Tammy Swift, Published January 18 2014
Swift: Texting leaves language lover feeling like a cheater
It’s the following text.
“The landlerd sez he woll be sending iver an insatiable expert.”
Translation: “The landlord says he will be sending over an insulation expert.”
It’s true. I am a terrible texter. Slow. Inaccurate. A frequent victim of Autocorrect. I believe the medical term is dystextia.
In fact, my original plan was to text this column to illustrate my ineptitude. But the results were so time-consuming, error-prone and embarrassing that I gave up and returned to my laptop.
Unlike the bright, young things of today, I was not born with a cell phone in my hand. I dialed a rotary phone. The only thing “mobile” about it was that it had a long cord, which allowed me to lock myself in the pantry so I could have a top-secret conversation with my girlfriends.
As a freshman in high school, I took typing class. Not “keyboarding.” Typing. We sat at manual typewriters (electric, if you got to class early enough) and typed out “Every good boy does fine,” over and over and over. “Don’t look at your hands,” Mrs. Boschee used to tell us. “If you look at your hands you’ll never type faster than 30 words per minute.”

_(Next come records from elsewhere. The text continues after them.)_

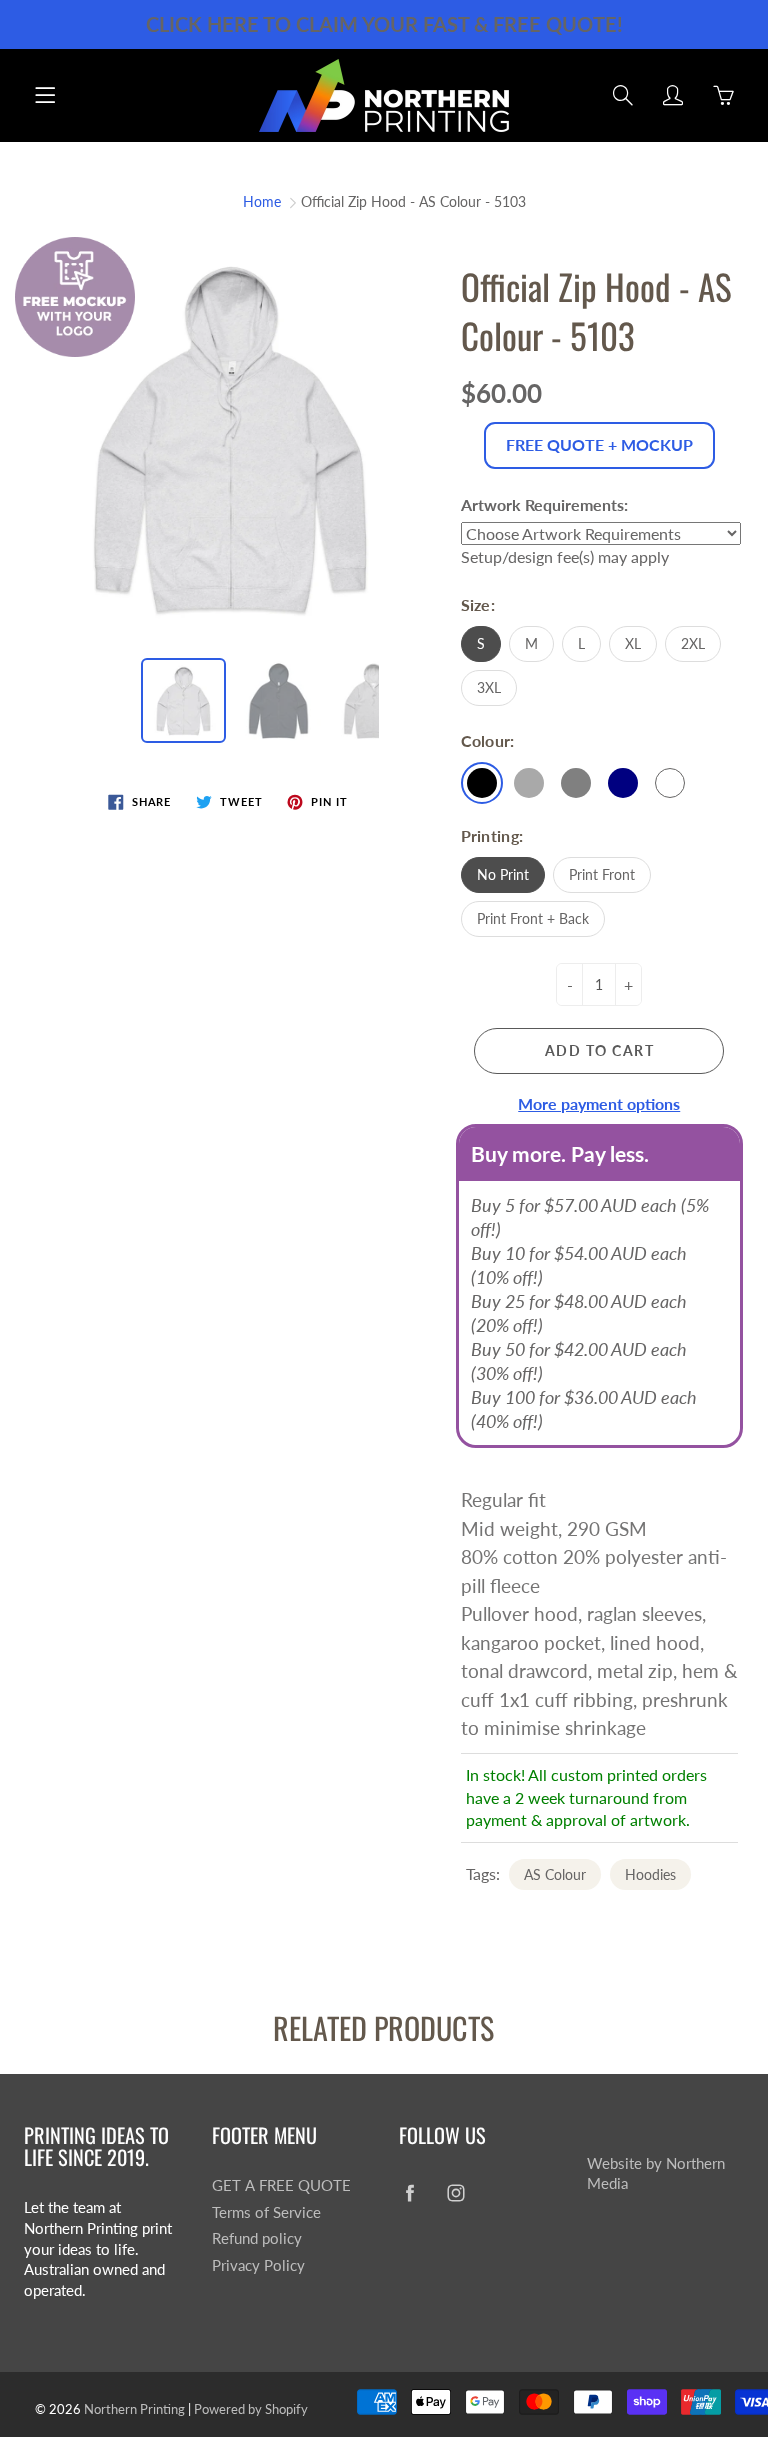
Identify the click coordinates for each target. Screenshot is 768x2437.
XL (633, 643)
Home (262, 201)
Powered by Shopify (251, 2409)
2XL (693, 643)
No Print (503, 874)
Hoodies (650, 1874)
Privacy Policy (258, 2265)
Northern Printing (134, 2409)
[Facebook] (409, 2193)
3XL (489, 687)
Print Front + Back (533, 918)
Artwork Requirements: (544, 504)
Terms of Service (266, 2212)
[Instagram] (455, 2193)
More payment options (599, 1103)
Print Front (602, 874)
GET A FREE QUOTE (281, 2185)
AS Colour (555, 1874)
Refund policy (257, 2238)
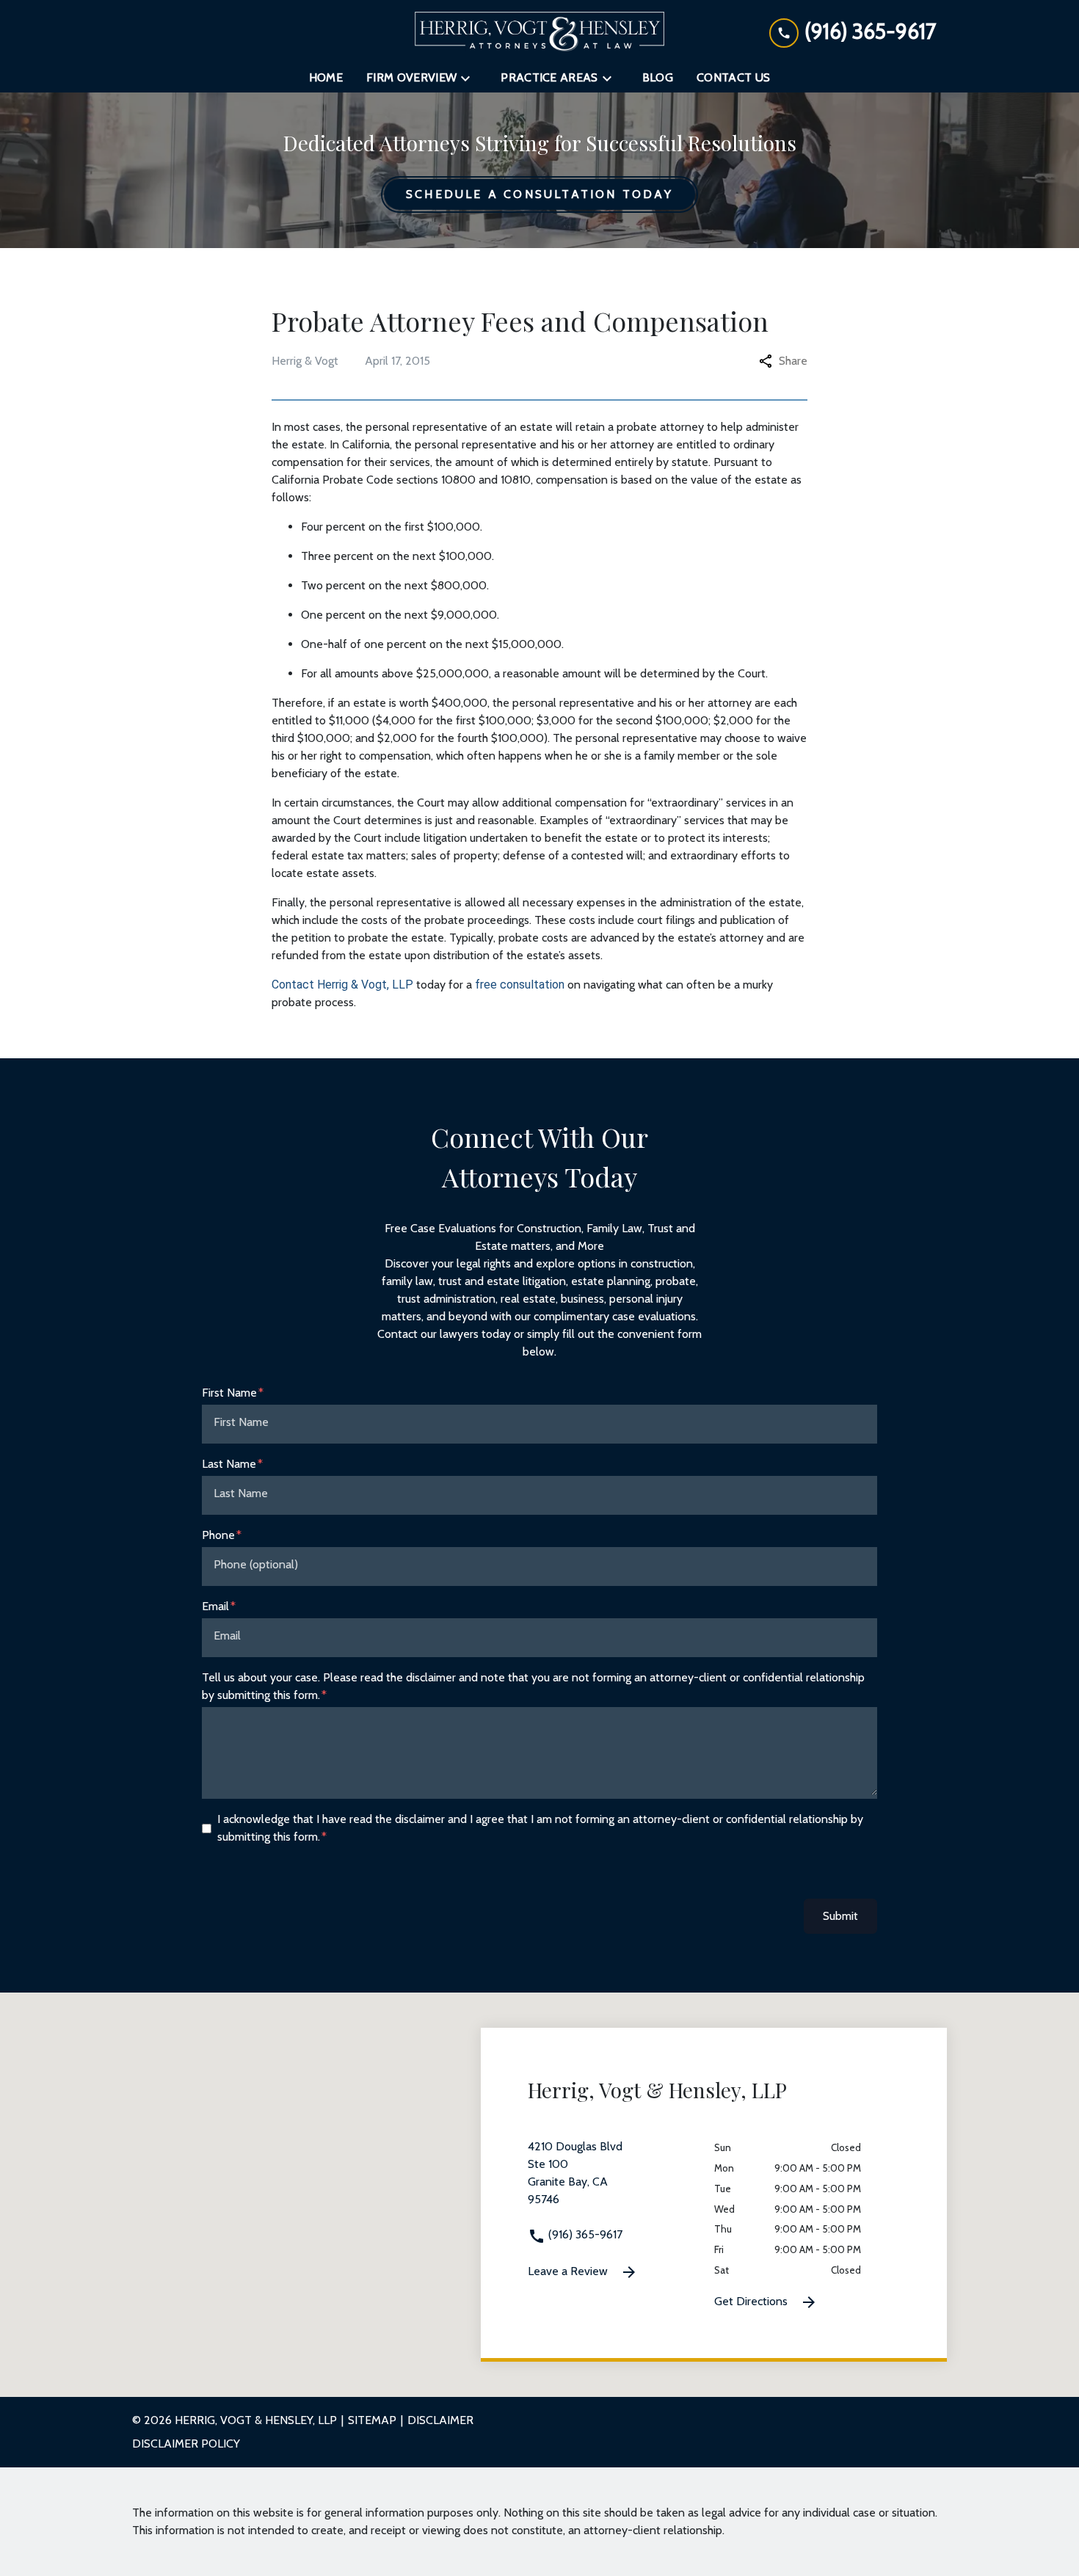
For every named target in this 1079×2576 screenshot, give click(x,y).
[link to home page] (539, 31)
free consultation (519, 985)
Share (793, 361)
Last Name (229, 1464)
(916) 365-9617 (583, 2234)
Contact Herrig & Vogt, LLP (342, 985)
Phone (218, 1535)
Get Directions (752, 2301)
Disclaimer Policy (186, 2444)
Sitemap (372, 2420)
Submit (840, 1916)
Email (215, 1606)
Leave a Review (569, 2271)
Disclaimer (440, 2420)
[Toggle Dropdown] (470, 78)
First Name (229, 1393)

We used carbon paper to type in triplicate and rubbed out errors with eraser pencils. (Kids: You’ll have to ask your parents about these antiques.) If a letter had more than three errors on it, it was deemed too sloppy to send.
I became an excellent typist. Today – freed from the bondage of manual typewriters and eraser pencils – I can type about 80 words per minute, with few mistakes.
Then along came texting. Suddenly, I felt like a brontosaurus loping along on the Autobahn. Now we were expected to hit impossibly tiny keys on an impossibly tiny device with our largest, clumsiest and least dexterous digits: our thumbs. I watched in envy as my niece hammered out texts at rapid-fire speed. How many joints did she have in her thumbs? How did she get them to bend that way? What on earth did “PAW” mean?
Finally, a couple of years ago, I got a smart phone. Texting got easier, but I still struggled. Today, I can see why texting has basically replaced speech: It’s the ultimate, passive-aggressive way to communicate. You can send a message without needing to make eye contact or see the disapproval on the other person’s face.
And you know what? I’m still pretty lousy at it. I’ve tried to dissect why it bothers me so.
In a nutshell, here’s what I’ve deduced.
It makes me feel like I’m cheating. When I find myself typing “R” vs. “are,” or “prolly” instead of “probably,” I always feel like a sell-out. It’s like my eighth-grade English teacher, Mr. Quintus, is behind me, shaking his head and scowling.
Yes, the answer would be to NOT use any texting abbreviations or shortcuts. But then the person on the other end would die of old age before I could eke out a reply. And so I find myself skimping on punctuation and allowing a letter to remain capitalized in the middle of a word. And deep inside, I feel like I’ve reverted to grunting, hopping around a campfire and wearing the pelt of a mastodon.
It makes me take shortcuts. As I am not a very efficient texter, I don’t explain myself as thoroughly as I should. I might just type that I don’t feel well and can’t make it, without bothering to text that I actually have respiratory flu and might be highly contagious. I believe this leads to even more misunderstandings or botched communication between friends and family.
It subjects me to the Evil of Autocorrect. Autocorrect – or “Otto Correct,” as I like to call him – is insidious. For one thing, he doesn’t allow me to mash up and play with words when I’m trying to be funny. No, I don’t want to make “judgeypants” into “judgment” or “craptacular” into “cranberries,” Otto. I’m trying to make my friends laugh.
Conversely, Otto causes so many embarrassing gaffes that there are special Facebook pages dedicated to the most hilarious corrections. The “insatiable” example above? Yeah, that really happened.
The transposed ‘I’ and ‘o’ again debacle. For some odd reason, I am forever transposing ‘I’s’ and ‘o’s’ when I text. O blame Ibamacare.
So the other day, I was bemoaning my ineptitude as a texter to a friend. I talked about the i/o problem, the frustration of Autocorrect and how it caused the deterioration of the English language.
She just looked at me and said: “Um, you know it’s a phone right? You could always CALL them.”